Saved entries:
-=-=-
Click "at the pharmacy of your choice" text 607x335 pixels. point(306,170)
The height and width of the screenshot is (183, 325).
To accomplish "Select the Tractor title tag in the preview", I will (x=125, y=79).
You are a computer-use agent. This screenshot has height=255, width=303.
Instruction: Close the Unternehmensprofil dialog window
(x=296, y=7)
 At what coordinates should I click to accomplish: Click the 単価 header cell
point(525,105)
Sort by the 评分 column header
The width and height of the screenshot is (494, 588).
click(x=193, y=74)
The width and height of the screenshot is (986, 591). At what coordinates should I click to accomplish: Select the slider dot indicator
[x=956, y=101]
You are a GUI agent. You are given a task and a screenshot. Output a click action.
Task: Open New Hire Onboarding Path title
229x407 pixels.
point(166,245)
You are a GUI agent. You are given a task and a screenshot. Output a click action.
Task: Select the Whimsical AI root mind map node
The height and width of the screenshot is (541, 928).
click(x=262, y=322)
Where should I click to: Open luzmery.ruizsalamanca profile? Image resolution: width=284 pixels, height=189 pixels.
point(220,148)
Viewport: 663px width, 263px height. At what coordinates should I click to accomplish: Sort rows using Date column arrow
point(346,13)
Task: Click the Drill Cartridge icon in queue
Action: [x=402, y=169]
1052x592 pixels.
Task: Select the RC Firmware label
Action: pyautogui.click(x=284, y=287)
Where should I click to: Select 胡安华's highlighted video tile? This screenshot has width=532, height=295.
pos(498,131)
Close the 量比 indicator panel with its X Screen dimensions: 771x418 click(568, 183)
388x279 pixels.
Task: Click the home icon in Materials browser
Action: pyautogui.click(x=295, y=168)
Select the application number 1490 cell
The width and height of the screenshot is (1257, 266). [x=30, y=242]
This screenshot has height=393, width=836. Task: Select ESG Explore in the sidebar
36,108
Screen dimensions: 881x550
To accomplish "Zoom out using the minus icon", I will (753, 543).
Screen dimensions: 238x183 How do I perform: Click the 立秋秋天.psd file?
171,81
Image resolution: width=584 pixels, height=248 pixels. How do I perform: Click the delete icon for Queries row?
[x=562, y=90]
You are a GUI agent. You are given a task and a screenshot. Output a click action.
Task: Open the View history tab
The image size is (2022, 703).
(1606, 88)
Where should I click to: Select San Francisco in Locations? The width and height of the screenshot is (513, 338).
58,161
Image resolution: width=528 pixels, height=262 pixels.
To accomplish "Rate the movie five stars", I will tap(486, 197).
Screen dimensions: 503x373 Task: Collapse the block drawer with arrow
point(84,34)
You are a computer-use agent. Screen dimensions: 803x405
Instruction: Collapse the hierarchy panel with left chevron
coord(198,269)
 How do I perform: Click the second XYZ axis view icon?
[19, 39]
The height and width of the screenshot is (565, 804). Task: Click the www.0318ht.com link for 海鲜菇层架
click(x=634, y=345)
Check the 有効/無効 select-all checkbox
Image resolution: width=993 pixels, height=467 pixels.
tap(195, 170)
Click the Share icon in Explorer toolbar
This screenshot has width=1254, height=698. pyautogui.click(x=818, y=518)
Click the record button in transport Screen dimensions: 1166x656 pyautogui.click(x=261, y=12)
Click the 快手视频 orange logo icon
-=-=-
AIM OF THE TASK
Using the data above, restate every record word for word.

RESULT OF THE TASK
Click "at the pharmacy of your choice" text 607x335 pixels. point(306,170)
The height and width of the screenshot is (183, 325).
To accomplish "Select the Tractor title tag in the preview", I will (x=125, y=79).
You are a computer-use agent. This screenshot has height=255, width=303.
Instruction: Close the Unternehmensprofil dialog window
(x=296, y=7)
 At what coordinates should I click to accomplish: Click the 単価 header cell
point(525,105)
Sort by the 评分 column header
The width and height of the screenshot is (494, 588).
click(x=193, y=74)
The width and height of the screenshot is (986, 591). At what coordinates should I click to accomplish: Select the slider dot indicator
[x=956, y=101]
You are a GUI agent. You are given a task and a screenshot. Output a click action.
Task: Open New Hire Onboarding Path title
229x407 pixels.
point(166,245)
You are a GUI agent. You are given a task and a screenshot. Output a click action.
Task: Select the Whimsical AI root mind map node
The height and width of the screenshot is (541, 928).
click(x=262, y=322)
Where should I click to: Open luzmery.ruizsalamanca profile? Image resolution: width=284 pixels, height=189 pixels.
point(220,148)
Viewport: 663px width, 263px height. At what coordinates should I click to accomplish: Sort rows using Date column arrow
point(346,13)
Task: Click the Drill Cartridge icon in queue
Action: [x=402, y=169]
1052x592 pixels.
Task: Select the RC Firmware label
Action: pyautogui.click(x=284, y=287)
Where should I click to: Select 胡安华's highlighted video tile? This screenshot has width=532, height=295.
pos(498,131)
Close the 量比 indicator panel with its X Screen dimensions: 771x418 click(568, 183)
388x279 pixels.
Task: Click the home icon in Materials browser
Action: pyautogui.click(x=295, y=168)
Select the application number 1490 cell
The width and height of the screenshot is (1257, 266). [x=30, y=242]
This screenshot has height=393, width=836. Task: Select ESG Explore in the sidebar
36,108
Screen dimensions: 881x550
To accomplish "Zoom out using the minus icon", I will (753, 543).
Screen dimensions: 238x183 How do I perform: Click the 立秋秋天.psd file?
171,81
Image resolution: width=584 pixels, height=248 pixels. How do I perform: Click the delete icon for Queries row?
[x=562, y=90]
You are a GUI agent. You are given a task and a screenshot. Output a click action.
Task: Open the View history tab
The image size is (2022, 703).
(1606, 88)
Where should I click to: Select San Francisco in Locations? The width and height of the screenshot is (513, 338).
58,161
Image resolution: width=528 pixels, height=262 pixels.
To accomplish "Rate the movie five stars", I will tap(486, 197).
Screen dimensions: 503x373 Task: Collapse the block drawer with arrow
point(84,34)
You are a computer-use agent. Screen dimensions: 803x405
Instruction: Collapse the hierarchy panel with left chevron
coord(198,269)
 How do I perform: Click the second XYZ axis view icon?
[19, 39]
The height and width of the screenshot is (565, 804). Task: Click the www.0318ht.com link for 海鲜菇层架
click(x=634, y=345)
Check the 有効/無効 select-all checkbox
Image resolution: width=993 pixels, height=467 pixels.
tap(195, 170)
Click the Share icon in Explorer toolbar
This screenshot has width=1254, height=698. pyautogui.click(x=818, y=518)
Click the record button in transport Screen dimensions: 1166x656 pyautogui.click(x=261, y=12)
Click the 快手视频 orange logo icon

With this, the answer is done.